Flight, October 1930
BAKER-McMILLEN TRAINING Glider. - The wood-working firm, Baker-McMillen Co., of Akron, Ohio, are certain that the three-stage system of training, so firmly rooted in Germany, will not be adopted generally in America. They reasoned that the only real excuse
for a primary type's existence was its low initial cost and maintenance, and it was concluded that an all-purpose glider could be produced which would be suitable for training the student right through into the soaring stages of his training without change. When finally additional refinement was desired, a simple change to special large span wings could be made and the student would be able to cover his entire course by the use of a single machine of moderate price, with perhaps the added cost of a pair of soaring wings in the extreme case.

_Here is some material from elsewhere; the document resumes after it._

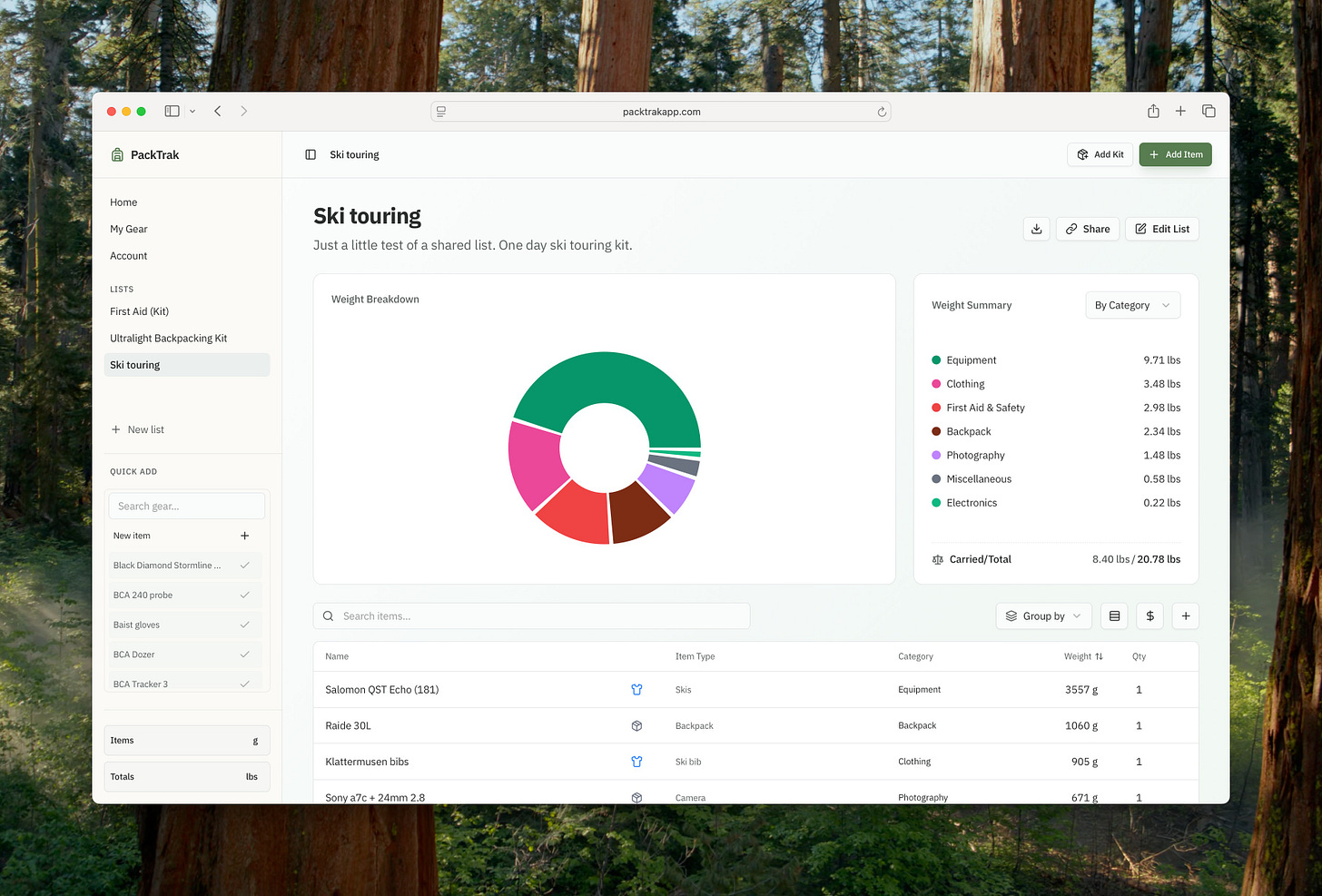Click the plus icon to add a column
This screenshot has width=1322, height=896.
click(1185, 615)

Such a large order all in one machine was a new experience for Frank Gross, designer, but the "Cadet II" now stands as evidence of how well he has met requirements. It is not a primary. It is not a secondary. Neither is it a soarer, but it is all these at once, an all-purpose training glider.
Brief specification of the "Cadet II" :-
Span 37 ft. 6 in.
Length 18 ft. 9 in.
Height 4 ft. 6 in.
Weight empty 237 lb.
Weight loaded 407 lb.
Wing area (including ailerons) 162 sq. ft.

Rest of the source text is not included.